* **Passage for review**:
-=-=-=-=-

In brief: all is well, mulling over the birth already
All is still well. I no longer wake up in the middle of the night for a toilet run. I still fit into my regular clothes, most of them at least. There's definitely something growing in my abdomen, but I don't think it really shows yet. At 16 weeks, I'm trying not to let that concern me. Let's just say there's plenty of fluff for the baby to hide under.
I'm still feeling remarkably relaxed. According to my book on PG, the hormones can cause a sense of euphoria. That might explain it.
That doesn't mean there isn't any anxiety left, oh no. A fear has nestled itself into my brain: what if something goes horribly wrong during delivery?
It's not entirely logical for all my anxiety to be pinned on delivery, rather than spread out evenly over the entire PG. But that's how it is and I'm looking for a way to deal with it.
(Warning: this post goes on and on about delivery options)
For one, I've been looking into available options for delivery in my area (put like that, sounds like I'm having goods delivered to the house). These are the possibilities:
- hospital birth with an ob/gyn
- hospital birth with a midwife
- labour at home with a midwife and then hospital birth
- home birth or at a birthing centre
The last option is most definitely out of the question for me. If something does go wrong, I want to be in hospital already. The three other options are under consideration.
I made an appointment with an independent midwife to discuss option #2.
There are clear advantages. When you work with an independent midwife, you have her undivided attention during delivery. She knows alternative pain relief techniques. She has time to wait while the delivery proceeds at your body's pace.

-=-=-=-=-

* **Dataset records**:
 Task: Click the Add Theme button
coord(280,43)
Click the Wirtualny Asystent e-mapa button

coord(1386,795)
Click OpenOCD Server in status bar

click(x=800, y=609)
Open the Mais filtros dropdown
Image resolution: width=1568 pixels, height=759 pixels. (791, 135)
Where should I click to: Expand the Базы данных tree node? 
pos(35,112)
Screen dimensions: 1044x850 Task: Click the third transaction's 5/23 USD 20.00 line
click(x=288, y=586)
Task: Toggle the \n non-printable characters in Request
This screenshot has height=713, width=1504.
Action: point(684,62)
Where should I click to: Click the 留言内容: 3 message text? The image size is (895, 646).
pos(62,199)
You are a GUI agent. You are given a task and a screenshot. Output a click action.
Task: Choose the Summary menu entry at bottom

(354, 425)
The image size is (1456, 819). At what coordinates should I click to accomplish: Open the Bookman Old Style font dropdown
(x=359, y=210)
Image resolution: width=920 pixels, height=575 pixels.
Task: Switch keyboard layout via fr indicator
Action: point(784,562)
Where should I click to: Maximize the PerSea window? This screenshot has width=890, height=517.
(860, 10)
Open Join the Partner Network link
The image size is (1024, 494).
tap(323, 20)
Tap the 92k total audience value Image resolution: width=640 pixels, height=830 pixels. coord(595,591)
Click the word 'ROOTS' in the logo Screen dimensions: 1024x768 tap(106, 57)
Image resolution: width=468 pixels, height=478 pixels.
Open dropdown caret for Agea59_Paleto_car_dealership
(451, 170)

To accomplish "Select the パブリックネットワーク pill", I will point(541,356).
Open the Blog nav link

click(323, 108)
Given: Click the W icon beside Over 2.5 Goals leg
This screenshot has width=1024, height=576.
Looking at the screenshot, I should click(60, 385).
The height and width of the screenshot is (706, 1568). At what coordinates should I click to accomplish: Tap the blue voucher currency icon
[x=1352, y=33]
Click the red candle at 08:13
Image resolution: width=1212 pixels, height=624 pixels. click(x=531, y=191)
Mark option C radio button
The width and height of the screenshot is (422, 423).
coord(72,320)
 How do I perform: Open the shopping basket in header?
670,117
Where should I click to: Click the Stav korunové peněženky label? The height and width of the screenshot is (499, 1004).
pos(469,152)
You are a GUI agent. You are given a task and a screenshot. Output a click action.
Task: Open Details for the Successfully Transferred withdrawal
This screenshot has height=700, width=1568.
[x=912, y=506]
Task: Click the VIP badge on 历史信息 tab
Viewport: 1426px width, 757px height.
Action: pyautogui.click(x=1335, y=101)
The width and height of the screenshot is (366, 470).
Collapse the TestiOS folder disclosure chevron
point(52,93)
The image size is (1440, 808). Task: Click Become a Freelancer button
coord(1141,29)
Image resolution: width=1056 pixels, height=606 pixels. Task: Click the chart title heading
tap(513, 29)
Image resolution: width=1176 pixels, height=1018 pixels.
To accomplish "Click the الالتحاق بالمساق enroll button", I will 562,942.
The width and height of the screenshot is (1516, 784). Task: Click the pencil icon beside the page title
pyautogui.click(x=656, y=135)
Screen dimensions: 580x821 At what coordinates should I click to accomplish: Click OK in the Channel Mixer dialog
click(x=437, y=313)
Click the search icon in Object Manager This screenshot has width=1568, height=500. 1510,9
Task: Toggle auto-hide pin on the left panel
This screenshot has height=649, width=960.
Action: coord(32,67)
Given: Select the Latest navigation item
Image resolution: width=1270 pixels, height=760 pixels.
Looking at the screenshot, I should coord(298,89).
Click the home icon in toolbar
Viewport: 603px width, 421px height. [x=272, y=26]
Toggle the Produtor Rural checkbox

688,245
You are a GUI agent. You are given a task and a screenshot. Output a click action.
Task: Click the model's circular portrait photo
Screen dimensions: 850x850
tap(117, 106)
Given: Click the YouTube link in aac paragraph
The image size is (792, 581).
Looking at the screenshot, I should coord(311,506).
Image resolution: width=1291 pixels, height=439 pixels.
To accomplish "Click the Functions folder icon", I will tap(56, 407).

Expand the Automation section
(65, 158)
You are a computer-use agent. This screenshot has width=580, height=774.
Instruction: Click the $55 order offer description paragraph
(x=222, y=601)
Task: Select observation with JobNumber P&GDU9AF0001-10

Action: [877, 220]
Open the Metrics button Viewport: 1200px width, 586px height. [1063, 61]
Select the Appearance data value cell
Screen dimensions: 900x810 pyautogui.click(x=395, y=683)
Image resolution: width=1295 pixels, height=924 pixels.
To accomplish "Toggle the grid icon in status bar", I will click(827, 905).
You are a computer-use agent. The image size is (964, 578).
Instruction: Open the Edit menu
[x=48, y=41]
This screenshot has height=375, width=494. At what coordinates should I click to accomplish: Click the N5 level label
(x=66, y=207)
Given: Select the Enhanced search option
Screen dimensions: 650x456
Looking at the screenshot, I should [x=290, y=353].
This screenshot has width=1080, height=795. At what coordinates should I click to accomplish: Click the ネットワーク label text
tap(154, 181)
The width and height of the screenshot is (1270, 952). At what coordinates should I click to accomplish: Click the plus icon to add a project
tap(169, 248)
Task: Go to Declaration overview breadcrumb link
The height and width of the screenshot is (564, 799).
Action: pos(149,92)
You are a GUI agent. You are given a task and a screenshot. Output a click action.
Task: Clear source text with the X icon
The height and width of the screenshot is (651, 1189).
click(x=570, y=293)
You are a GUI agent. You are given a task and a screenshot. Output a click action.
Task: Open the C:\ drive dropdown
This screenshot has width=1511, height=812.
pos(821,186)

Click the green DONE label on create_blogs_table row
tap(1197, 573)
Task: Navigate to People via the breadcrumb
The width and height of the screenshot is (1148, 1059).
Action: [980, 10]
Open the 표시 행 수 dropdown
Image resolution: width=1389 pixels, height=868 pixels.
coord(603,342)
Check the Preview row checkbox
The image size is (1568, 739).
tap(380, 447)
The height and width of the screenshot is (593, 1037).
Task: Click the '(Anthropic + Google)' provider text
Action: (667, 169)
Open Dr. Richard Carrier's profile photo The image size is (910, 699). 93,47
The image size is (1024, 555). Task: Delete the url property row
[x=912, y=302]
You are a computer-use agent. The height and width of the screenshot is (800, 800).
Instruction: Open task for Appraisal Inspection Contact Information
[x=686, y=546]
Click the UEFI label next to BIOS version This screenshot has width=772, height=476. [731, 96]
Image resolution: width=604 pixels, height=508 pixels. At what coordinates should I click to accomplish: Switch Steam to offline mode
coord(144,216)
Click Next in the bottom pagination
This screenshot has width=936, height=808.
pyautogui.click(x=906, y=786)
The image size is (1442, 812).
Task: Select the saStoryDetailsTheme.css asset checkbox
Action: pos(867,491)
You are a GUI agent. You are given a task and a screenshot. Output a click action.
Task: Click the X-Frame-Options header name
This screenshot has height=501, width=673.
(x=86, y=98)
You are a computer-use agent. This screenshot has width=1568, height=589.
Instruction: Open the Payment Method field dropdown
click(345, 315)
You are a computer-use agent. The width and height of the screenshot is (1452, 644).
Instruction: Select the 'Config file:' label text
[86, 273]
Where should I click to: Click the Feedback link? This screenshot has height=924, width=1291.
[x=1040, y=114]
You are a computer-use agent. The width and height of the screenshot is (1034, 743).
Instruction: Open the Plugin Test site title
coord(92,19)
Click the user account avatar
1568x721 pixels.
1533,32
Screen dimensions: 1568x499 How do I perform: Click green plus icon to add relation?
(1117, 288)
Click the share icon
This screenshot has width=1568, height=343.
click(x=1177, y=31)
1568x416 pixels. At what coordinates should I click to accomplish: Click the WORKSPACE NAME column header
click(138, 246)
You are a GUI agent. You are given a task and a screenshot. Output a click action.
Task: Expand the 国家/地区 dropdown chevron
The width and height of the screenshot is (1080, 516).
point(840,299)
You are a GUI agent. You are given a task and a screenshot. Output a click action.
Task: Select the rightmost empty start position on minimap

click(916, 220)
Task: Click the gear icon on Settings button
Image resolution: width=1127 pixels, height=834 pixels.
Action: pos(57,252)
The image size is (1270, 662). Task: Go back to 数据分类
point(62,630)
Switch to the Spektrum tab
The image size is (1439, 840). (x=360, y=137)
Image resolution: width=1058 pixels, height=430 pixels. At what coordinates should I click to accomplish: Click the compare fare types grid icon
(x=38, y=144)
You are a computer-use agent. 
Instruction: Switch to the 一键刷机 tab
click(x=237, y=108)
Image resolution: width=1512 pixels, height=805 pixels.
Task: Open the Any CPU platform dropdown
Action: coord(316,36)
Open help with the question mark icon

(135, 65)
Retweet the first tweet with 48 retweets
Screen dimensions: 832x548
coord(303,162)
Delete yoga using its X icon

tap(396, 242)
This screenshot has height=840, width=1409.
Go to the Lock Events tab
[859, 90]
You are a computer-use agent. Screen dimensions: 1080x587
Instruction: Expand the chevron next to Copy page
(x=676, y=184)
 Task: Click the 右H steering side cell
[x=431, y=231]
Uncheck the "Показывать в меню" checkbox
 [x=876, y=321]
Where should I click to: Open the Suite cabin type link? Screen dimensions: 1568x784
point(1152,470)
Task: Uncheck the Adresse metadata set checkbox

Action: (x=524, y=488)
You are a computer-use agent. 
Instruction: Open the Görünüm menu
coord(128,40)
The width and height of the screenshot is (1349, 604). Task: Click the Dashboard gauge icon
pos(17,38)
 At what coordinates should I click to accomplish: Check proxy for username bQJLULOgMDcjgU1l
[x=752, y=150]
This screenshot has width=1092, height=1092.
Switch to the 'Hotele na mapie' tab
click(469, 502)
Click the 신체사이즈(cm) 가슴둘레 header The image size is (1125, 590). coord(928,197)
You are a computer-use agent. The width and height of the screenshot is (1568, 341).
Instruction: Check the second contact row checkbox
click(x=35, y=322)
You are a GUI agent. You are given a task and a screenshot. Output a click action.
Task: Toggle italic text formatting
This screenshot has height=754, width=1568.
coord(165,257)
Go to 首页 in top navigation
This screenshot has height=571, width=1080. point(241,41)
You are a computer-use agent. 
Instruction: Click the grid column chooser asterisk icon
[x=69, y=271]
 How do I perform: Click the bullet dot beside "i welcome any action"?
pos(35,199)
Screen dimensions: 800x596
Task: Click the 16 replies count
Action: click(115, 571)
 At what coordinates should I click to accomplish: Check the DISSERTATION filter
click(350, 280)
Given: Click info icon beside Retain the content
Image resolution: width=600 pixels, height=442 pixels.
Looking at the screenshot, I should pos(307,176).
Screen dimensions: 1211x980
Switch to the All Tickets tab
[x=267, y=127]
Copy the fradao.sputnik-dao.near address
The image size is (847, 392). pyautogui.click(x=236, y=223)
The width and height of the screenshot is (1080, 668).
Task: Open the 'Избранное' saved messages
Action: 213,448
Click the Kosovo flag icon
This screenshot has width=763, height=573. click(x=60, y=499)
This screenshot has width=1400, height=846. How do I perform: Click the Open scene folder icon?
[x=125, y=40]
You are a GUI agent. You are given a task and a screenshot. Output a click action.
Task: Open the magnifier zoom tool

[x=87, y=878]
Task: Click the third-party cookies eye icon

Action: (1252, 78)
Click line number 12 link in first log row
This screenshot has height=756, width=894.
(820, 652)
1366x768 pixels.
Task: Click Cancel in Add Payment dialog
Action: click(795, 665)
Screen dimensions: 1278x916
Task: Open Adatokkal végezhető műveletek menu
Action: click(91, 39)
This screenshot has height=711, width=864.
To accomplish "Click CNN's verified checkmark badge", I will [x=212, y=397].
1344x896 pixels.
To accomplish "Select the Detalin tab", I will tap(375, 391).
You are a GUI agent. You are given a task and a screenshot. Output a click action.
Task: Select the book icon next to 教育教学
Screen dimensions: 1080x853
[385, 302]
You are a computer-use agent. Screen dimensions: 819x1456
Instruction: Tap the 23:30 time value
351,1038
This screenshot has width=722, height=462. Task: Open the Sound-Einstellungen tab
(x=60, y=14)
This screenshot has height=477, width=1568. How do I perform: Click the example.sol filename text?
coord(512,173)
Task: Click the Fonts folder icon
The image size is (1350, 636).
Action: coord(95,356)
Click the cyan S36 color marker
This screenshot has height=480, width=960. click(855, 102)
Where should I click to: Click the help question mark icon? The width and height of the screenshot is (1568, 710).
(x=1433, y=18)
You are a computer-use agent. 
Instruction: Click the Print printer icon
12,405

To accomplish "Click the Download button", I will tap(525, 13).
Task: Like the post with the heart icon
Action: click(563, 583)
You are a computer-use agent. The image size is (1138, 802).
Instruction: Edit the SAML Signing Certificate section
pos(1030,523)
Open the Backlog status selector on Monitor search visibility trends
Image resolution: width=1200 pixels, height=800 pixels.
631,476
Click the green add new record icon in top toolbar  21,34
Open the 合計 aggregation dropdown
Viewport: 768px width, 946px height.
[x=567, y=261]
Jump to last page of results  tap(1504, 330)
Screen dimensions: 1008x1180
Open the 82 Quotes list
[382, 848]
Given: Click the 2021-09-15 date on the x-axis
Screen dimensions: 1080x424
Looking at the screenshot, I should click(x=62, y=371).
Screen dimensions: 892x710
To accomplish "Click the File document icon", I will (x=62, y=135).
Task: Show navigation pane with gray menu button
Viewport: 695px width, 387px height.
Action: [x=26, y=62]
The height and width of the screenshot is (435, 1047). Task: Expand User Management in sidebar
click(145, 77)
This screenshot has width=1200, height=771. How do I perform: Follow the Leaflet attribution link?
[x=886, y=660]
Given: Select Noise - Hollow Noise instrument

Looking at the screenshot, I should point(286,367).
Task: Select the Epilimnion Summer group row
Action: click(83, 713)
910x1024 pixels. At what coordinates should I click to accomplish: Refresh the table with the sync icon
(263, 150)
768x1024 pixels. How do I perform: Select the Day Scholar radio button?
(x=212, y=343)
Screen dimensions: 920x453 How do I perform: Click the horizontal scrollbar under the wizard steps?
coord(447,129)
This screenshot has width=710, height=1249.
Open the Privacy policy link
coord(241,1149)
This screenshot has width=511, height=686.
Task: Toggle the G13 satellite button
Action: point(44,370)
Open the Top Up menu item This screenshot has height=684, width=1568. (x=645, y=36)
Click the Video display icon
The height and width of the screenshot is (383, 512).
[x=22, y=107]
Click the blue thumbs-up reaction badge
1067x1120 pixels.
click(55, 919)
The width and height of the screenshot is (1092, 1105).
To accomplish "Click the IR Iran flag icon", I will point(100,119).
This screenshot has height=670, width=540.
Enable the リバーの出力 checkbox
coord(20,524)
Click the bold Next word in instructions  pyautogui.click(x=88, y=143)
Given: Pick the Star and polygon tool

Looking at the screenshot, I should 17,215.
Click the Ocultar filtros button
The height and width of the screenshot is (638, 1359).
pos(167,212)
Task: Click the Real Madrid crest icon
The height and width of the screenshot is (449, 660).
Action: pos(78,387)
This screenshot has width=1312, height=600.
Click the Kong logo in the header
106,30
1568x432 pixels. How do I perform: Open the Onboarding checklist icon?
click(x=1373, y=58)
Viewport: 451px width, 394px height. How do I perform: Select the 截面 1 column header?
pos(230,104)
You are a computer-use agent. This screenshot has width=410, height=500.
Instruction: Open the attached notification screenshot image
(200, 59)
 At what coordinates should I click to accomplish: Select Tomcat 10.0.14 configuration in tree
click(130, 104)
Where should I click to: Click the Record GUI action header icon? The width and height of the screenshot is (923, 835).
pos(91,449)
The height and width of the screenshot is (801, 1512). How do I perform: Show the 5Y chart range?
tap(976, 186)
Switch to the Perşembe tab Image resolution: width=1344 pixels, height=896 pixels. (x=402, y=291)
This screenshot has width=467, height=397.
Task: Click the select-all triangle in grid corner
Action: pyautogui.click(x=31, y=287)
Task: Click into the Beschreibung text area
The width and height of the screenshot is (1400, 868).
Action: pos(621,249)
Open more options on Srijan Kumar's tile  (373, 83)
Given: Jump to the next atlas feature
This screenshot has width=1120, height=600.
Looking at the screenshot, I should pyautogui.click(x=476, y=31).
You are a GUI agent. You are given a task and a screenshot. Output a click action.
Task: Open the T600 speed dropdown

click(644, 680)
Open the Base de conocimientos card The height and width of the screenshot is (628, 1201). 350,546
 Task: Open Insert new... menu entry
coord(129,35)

-=-=-=-=-

* **Task goal**: Which delivery option does the pregnancy post rule out entirely?

* **Answer section**: Home birth or birth at a birthing centre.